Terry Zwigoff’s Crumb

cover art for CrumbI first saw this film a few years ago on Canadian educational TV. My memories of it were dim, even dark, as I thought about it while reading Robert Crumb’s new book Kafka. I recalled a quirky character with big teeth in a cheap suit, straw hat, and thick horn-rimmed glasses, sitting in a coffeeshop drawing large-bottomed women as they wandered up and down the boulevard. Was that a memory from the film? Or was that one of Crumb’s comic stories?

Apparently Terry Zwigoff had incredible difficulties in making this film. It took him six years to film the amazingly intimate and bizarre interviews that make up the film. Zwigoff is a friend of Crumb’s and had known him for 25 years, played in Crumb’s band the Cheap Suit Serenaders, and worked together on a screenplay. That intimacy paid off in spades! OK, it may have cost Zwigoff his health, and a substantial amount of money, and even his friendship with his subject, but you will never see a documentary that lays its subject as open as Crumb does.

_DATA EXCERPT_:
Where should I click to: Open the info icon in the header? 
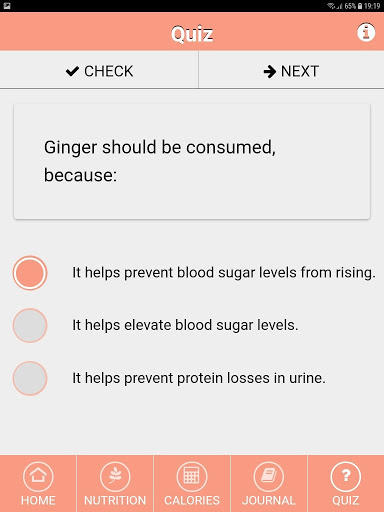coord(366,33)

_EXERCISE BRIEF_: Copy the Crumb review from "Apparently Terry Zwigoff" through "as Crumb does.", swapping "documentary" for "portrait".

_FINISHED TASK_:
Apparently Terry Zwigoff had incredible difficulties in making this film. It took him six years to film the amazingly intimate and bizarre interviews that make up the film. Zwigoff is a friend of Crumb’s and had known him for 25 years, played in Crumb’s band the Cheap Suit Serenaders, and worked together on a screenplay. That intimacy paid off in spades! OK, it may have cost Zwigoff his health, and a substantial amount of money, and even his friendship with his subject, but you will never see a portrait that lays its subject as open as Crumb does.